REQUIRED ACTION: Return the records that follow, unchanged and complete.

Dataset entries:

◇ ◇ ◇ ◇ ◇ ◇ ◇

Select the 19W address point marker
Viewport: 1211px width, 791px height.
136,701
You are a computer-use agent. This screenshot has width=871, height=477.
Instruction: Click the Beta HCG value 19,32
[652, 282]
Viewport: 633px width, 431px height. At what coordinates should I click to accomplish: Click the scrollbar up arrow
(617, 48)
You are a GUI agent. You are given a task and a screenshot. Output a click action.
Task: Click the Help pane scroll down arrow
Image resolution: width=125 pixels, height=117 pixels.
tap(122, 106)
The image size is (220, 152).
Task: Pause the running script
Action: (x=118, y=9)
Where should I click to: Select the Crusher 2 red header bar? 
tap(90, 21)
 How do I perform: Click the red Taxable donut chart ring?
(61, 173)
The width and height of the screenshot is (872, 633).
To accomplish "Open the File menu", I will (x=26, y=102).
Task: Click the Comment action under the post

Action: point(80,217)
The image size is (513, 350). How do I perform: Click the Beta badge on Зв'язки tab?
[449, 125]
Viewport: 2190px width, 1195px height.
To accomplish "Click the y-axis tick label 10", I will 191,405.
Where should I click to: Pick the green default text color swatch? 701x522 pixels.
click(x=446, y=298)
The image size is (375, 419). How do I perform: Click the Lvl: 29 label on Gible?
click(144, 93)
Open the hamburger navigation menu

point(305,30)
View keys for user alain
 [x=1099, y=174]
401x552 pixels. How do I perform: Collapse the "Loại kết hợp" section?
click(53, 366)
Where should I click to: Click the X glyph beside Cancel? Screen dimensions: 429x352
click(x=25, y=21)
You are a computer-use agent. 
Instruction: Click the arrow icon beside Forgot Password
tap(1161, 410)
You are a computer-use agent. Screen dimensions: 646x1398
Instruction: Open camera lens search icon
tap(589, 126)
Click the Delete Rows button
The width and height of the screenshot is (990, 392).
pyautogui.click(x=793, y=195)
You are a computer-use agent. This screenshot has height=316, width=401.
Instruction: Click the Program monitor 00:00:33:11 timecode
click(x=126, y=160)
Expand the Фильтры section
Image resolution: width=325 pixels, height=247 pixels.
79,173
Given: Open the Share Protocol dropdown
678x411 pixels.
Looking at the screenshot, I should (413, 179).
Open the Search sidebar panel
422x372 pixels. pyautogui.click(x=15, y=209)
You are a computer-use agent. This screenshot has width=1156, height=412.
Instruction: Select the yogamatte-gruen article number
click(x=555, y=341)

◇ ◇ ◇ ◇ ◇ ◇ ◇

THE COMPLETED TASK:
Select the 19W address point marker
Viewport: 1211px width, 791px height.
136,701
You are a computer-use agent. This screenshot has width=871, height=477.
Instruction: Click the Beta HCG value 19,32
[652, 282]
Viewport: 633px width, 431px height. At what coordinates should I click to accomplish: Click the scrollbar up arrow
(617, 48)
You are a GUI agent. You are given a task and a screenshot. Output a click action.
Task: Click the Help pane scroll down arrow
Image resolution: width=125 pixels, height=117 pixels.
tap(122, 106)
The image size is (220, 152).
Task: Pause the running script
Action: (x=118, y=9)
Where should I click to: Select the Crusher 2 red header bar? 
tap(90, 21)
 How do I perform: Click the red Taxable donut chart ring?
(61, 173)
The width and height of the screenshot is (872, 633).
To accomplish "Open the File menu", I will (x=26, y=102).
Task: Click the Comment action under the post

Action: point(80,217)
The image size is (513, 350). How do I perform: Click the Beta badge on Зв'язки tab?
[449, 125]
Viewport: 2190px width, 1195px height.
To accomplish "Click the y-axis tick label 10", I will 191,405.
Where should I click to: Pick the green default text color swatch? 701x522 pixels.
click(x=446, y=298)
The image size is (375, 419). How do I perform: Click the Lvl: 29 label on Gible?
click(144, 93)
Open the hamburger navigation menu

point(305,30)
View keys for user alain
 [x=1099, y=174]
401x552 pixels. How do I perform: Collapse the "Loại kết hợp" section?
click(53, 366)
Where should I click to: Click the X glyph beside Cancel? Screen dimensions: 429x352
click(x=25, y=21)
You are a computer-use agent. 
Instruction: Click the arrow icon beside Forgot Password
tap(1161, 410)
You are a computer-use agent. Screen dimensions: 646x1398
Instruction: Open camera lens search icon
tap(589, 126)
Click the Delete Rows button
The width and height of the screenshot is (990, 392).
pyautogui.click(x=793, y=195)
You are a computer-use agent. This screenshot has height=316, width=401.
Instruction: Click the Program monitor 00:00:33:11 timecode
click(x=126, y=160)
Expand the Фильтры section
Image resolution: width=325 pixels, height=247 pixels.
79,173
Given: Open the Share Protocol dropdown
678x411 pixels.
Looking at the screenshot, I should (413, 179).
Open the Search sidebar panel
422x372 pixels. pyautogui.click(x=15, y=209)
You are a computer-use agent. This screenshot has width=1156, height=412.
Instruction: Select the yogamatte-gruen article number
click(x=555, y=341)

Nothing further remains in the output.